Dans Var Matin, Nicole Ferroni vient de critiquer le licenciement de Guillaume Meurice par Radio France: “Ça ne méritait pas un licenciement parce que ça jette du discrédit sur la place de l’humour sur cette antenne-là.”
Dans Var Matin, Nicole Ferroni vient de critiquer le licenciement de Guillaume Meurice par Radio France.

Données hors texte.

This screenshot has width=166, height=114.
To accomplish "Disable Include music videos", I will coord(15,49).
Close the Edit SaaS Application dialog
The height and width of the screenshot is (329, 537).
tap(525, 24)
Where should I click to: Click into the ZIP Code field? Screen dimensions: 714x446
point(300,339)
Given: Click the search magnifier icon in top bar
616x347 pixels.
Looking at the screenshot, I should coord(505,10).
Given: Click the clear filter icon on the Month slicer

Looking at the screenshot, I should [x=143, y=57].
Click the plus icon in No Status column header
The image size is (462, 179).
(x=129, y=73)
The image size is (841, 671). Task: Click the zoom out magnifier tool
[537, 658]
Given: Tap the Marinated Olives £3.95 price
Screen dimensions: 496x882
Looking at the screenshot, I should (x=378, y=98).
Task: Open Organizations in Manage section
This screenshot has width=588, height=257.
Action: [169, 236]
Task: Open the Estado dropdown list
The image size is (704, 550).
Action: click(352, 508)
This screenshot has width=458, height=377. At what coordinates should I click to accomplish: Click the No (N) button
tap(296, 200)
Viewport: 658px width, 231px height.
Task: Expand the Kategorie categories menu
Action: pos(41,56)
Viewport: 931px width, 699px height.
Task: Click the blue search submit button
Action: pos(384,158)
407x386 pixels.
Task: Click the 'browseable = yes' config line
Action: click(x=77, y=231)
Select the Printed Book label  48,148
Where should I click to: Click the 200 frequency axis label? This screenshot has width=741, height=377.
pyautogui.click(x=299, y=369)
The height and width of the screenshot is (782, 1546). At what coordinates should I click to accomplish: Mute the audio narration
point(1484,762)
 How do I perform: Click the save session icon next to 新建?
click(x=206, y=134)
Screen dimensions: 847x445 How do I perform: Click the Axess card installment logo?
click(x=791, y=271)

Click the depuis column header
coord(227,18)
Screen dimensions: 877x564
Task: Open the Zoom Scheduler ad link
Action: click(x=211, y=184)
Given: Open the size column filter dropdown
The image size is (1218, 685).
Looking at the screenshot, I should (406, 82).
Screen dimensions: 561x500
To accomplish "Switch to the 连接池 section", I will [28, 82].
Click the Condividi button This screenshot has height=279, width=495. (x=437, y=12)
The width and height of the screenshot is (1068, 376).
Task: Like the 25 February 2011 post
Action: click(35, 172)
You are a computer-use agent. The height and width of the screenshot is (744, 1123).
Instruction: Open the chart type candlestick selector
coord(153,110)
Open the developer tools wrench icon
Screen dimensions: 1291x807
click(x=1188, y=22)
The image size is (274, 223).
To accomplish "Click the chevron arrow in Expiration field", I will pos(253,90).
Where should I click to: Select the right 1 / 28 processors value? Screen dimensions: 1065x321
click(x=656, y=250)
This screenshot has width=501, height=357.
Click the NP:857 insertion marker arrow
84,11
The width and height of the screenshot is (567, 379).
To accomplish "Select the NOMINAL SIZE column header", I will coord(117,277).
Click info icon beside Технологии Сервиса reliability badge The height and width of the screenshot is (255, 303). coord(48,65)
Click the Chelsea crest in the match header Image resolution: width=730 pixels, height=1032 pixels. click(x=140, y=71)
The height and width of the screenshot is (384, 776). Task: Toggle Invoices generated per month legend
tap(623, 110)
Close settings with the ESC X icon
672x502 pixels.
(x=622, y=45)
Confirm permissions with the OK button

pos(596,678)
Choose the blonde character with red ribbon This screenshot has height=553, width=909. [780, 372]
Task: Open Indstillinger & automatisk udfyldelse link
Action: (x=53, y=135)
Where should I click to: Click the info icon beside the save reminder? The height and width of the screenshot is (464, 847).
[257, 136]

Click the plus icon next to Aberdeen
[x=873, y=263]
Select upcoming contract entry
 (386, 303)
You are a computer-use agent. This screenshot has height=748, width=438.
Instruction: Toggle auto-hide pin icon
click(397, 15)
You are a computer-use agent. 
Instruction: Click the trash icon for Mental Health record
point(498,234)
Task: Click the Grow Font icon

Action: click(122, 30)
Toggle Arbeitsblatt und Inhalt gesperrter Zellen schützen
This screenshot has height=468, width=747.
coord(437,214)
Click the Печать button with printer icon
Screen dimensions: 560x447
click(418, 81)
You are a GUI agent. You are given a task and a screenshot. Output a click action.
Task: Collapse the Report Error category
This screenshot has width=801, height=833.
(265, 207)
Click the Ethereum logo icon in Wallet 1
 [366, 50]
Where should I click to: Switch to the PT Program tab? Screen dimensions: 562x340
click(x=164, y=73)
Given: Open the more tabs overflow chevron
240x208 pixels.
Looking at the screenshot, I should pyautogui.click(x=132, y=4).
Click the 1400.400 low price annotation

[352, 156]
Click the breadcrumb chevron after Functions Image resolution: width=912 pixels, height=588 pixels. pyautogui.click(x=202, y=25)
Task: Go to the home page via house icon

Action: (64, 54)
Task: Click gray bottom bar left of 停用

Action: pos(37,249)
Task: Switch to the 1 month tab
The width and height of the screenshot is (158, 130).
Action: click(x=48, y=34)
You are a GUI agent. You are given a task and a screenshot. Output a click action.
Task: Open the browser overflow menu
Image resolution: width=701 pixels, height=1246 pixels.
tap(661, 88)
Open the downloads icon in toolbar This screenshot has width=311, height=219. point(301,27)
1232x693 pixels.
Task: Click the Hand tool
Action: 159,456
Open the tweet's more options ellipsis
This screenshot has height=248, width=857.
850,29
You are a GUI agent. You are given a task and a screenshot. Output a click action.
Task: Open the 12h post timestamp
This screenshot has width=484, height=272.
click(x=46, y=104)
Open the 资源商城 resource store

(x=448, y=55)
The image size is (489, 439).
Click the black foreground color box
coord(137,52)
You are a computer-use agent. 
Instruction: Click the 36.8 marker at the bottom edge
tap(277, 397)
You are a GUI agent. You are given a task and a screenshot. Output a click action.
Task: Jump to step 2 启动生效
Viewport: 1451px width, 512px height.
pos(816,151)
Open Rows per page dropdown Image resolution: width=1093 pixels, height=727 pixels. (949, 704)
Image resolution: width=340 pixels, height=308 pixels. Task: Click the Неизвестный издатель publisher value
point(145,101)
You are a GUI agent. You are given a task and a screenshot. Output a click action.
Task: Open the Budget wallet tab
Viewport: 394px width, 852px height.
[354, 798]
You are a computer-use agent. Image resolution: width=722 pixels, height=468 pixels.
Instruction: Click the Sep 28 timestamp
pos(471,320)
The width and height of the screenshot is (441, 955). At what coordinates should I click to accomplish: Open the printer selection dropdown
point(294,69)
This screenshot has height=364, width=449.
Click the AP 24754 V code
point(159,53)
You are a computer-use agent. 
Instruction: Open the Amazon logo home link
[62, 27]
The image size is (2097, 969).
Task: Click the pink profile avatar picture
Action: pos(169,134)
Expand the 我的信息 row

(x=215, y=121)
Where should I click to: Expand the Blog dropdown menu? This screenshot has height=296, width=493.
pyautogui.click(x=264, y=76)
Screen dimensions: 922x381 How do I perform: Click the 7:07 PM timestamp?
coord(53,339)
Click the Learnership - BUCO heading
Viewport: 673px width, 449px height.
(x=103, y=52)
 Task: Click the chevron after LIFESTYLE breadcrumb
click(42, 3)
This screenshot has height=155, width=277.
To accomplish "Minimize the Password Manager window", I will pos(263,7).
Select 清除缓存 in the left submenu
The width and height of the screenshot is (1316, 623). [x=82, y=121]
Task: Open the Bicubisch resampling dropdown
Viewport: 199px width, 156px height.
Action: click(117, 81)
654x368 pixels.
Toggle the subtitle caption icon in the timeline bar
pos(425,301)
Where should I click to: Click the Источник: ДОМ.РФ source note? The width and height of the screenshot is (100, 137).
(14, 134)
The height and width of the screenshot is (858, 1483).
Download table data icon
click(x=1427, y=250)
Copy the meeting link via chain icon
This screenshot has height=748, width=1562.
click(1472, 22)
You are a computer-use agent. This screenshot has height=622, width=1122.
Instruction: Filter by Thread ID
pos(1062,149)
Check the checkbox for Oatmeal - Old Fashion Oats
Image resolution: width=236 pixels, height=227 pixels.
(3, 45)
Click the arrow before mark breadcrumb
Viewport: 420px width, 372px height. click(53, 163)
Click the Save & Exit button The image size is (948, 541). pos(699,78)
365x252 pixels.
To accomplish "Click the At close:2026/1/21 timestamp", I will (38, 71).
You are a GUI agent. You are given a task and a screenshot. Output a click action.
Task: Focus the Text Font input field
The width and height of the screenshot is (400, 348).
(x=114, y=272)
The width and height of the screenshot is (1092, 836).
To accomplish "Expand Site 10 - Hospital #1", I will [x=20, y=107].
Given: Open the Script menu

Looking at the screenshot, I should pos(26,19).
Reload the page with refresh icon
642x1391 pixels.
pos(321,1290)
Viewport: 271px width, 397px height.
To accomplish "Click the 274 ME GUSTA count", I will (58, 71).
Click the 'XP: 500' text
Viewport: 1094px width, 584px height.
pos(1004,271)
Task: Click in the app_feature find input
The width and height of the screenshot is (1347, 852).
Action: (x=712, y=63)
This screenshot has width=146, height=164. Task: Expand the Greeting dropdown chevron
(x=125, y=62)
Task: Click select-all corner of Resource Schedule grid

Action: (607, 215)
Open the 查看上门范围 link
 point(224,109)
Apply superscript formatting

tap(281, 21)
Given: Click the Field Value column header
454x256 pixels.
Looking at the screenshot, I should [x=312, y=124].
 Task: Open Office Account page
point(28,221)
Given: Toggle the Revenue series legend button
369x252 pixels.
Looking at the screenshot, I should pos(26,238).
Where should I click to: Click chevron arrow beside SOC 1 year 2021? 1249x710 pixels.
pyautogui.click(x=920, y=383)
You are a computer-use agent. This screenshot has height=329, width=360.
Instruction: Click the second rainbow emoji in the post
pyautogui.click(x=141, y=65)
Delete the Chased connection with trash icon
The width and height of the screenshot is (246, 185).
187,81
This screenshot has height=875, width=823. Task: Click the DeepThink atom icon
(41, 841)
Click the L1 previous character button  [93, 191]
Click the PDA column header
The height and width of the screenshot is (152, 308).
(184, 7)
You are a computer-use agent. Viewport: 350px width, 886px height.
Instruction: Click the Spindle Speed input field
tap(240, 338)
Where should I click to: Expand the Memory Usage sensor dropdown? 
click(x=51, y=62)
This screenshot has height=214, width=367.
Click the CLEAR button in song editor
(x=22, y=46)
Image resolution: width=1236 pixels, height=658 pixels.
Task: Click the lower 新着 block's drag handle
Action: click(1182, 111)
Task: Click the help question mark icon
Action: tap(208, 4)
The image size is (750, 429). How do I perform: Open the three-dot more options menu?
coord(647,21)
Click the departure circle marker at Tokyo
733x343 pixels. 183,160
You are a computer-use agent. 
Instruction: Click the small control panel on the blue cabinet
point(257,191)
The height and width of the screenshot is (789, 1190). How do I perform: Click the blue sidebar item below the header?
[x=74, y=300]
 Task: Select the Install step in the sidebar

L’humoriste a déclaré: “Je me suis engagée, j’allais dire malgré moi… Je ne suis pas la seule à avoir pris ce virage. Autour de moi, d’autres humoristes en arrivant à France Inter sont devenus engagés. Quand je n’ai pas été reconduite à France Inter, assez vite Guillaume m’avait dit “Les prochains, ce sera nous” et voilà… On sent qu’à Inter, une forme de contrainte est en train de s’imposer sur l’humour engagé. La parole impertinente est devenue très restreinte tout en étant préservée un peu car il faut cette espèce de caution pour dire que l’esprit Inter est toujours là. Le licenciement de Guillaume était un sentiment de gâchis. Je comprends que certains se soient sentis blessés par la blague de Guillaume. Ça ne méritait pas un licenciement parce que ça jette du discrédit sur la place de l’humour sur cette antenne-là.”
Rappelons que Guillaume Meurice a été viré de Radio France après avoir répété ses propos polémiques sur Benyamin Nétanyahou. Il avait comparé le premier ministre israélien à une sorte de nazi mais sans prépuce, ce qui lui avait valu des accusations d’antisémitisme et une plainte qui a été classée sans suite.